Al Hasib Mahamud, Mahmudul Islam and Raqeebir Rab. Prediction of Lung Cancer Patients Survival Time using Regression Analysis and Image Processing Techniques. International Journal of Computer Applications 176(34):9-14, June 2020. BibTeX

@article{10.5120/ijca2020920409,
	author = {Al Hasib Mahamud and Mahmudul Islam and Raqeebir Rab},
	title = {Prediction of Lung Cancer Patients Survival Time using Regression Analysis and Image Processing Techniques},
	journal = {International Journal of Computer Applications},
	issue_date = {June 2020},
	volume = {176},
	number = {34},
	month = {Jun},
	year = {2020},
	issn = {0975-8887},
	pages = {9-14},
	numpages = {6},
	url = {http://www.ijcaonline.org/archives/volume176/number34/31422-2020920409},
	doi = {10.5120/ijca2020920409},
	publisher = {Foundation of Computer Science (FCS), NY, USA},
	address = {New York, USA}
}

Abstract

In recent time Lung cancer becomes one of the fatal and common disease in the world. The prediction of survival time will improve the care of patients. In this era of Artificial Intelligence, computer aided detection system can be helpful to estimate more precisely the patient’s survival time.
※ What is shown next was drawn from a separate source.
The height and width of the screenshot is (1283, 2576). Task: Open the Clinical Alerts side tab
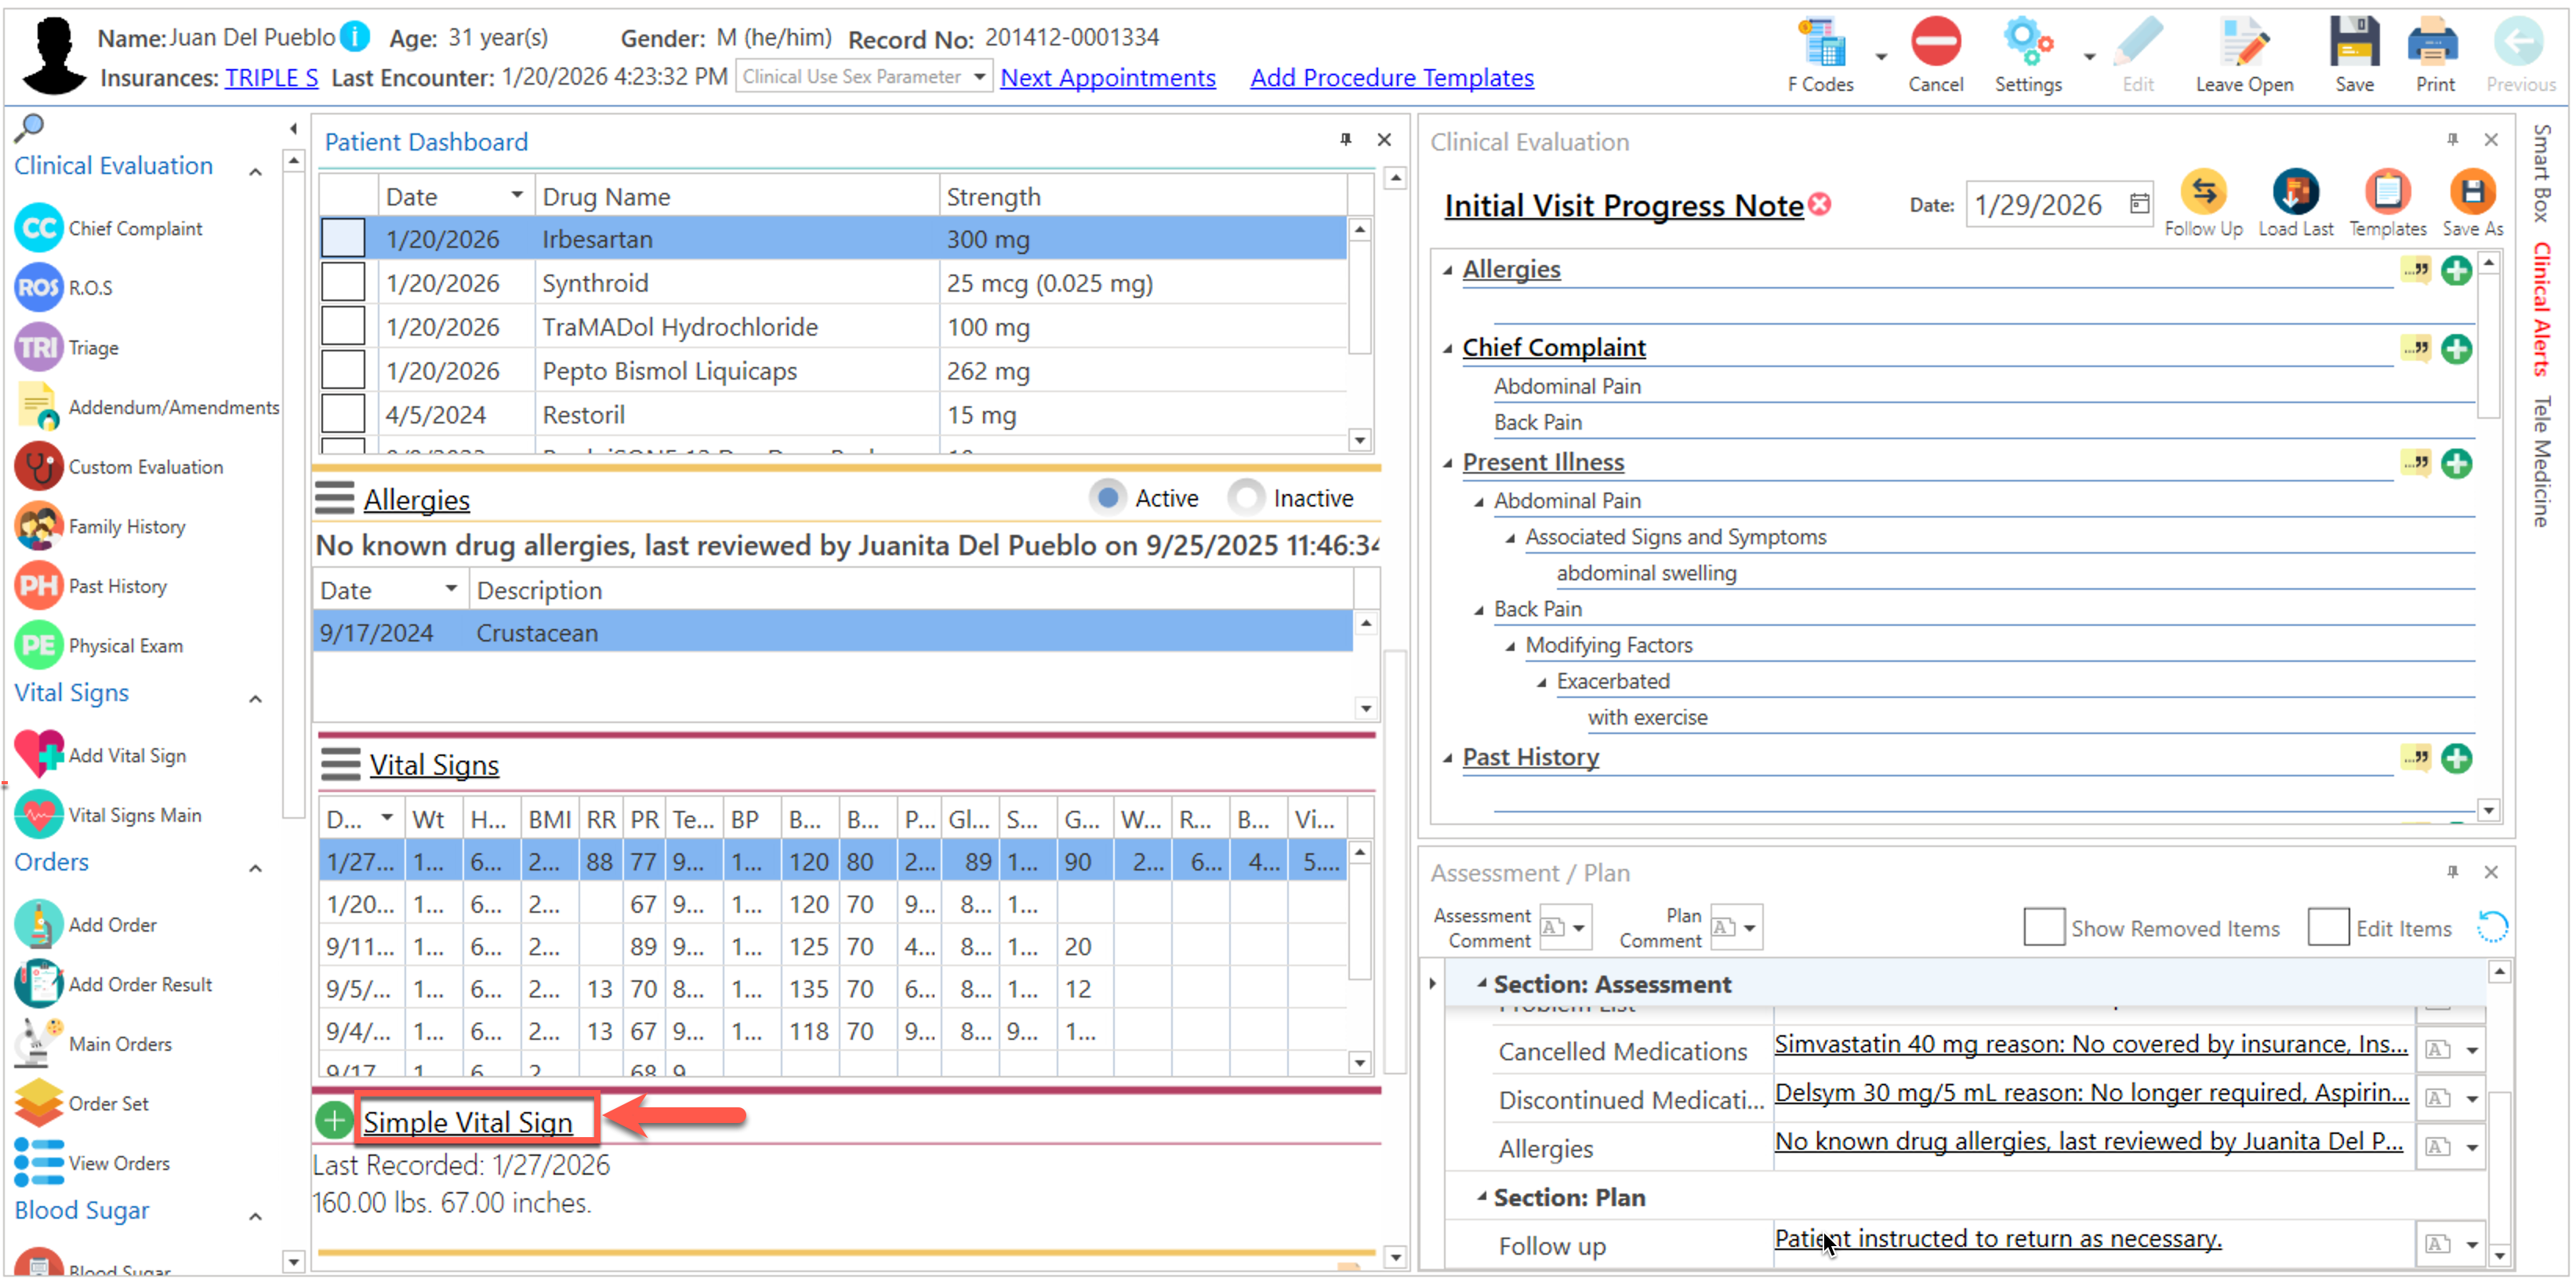2541,309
Inspired by the ongoing advances in image processing and machine learning in the bio-medical area, we have developed a model for predicting the survival period in tentative patients utilizing regression analysis and image processing techniques to assist doctors with historical data. Our proposed approach involves image acquisition,pre-processing,feature extraction and finally regression analysis to anticipate the survival time. Comparison analysis of three feature extraction techniques namely–Gray level co-occurrence matrix (GLCM) approach, Statistical Parametric approach and Hybrid approach which is the ensemble of both GLCM and Statistical Parametric approach have been performed. For predicting patient’s survival time three different regression analysis algorithms have been used and have got best result using Support Vector Regression(SVR) with the lowest Mean Absolute Error (MAE) of 12.44 and Root Mean Square Error of 16.35 for Statistical Parametric approach.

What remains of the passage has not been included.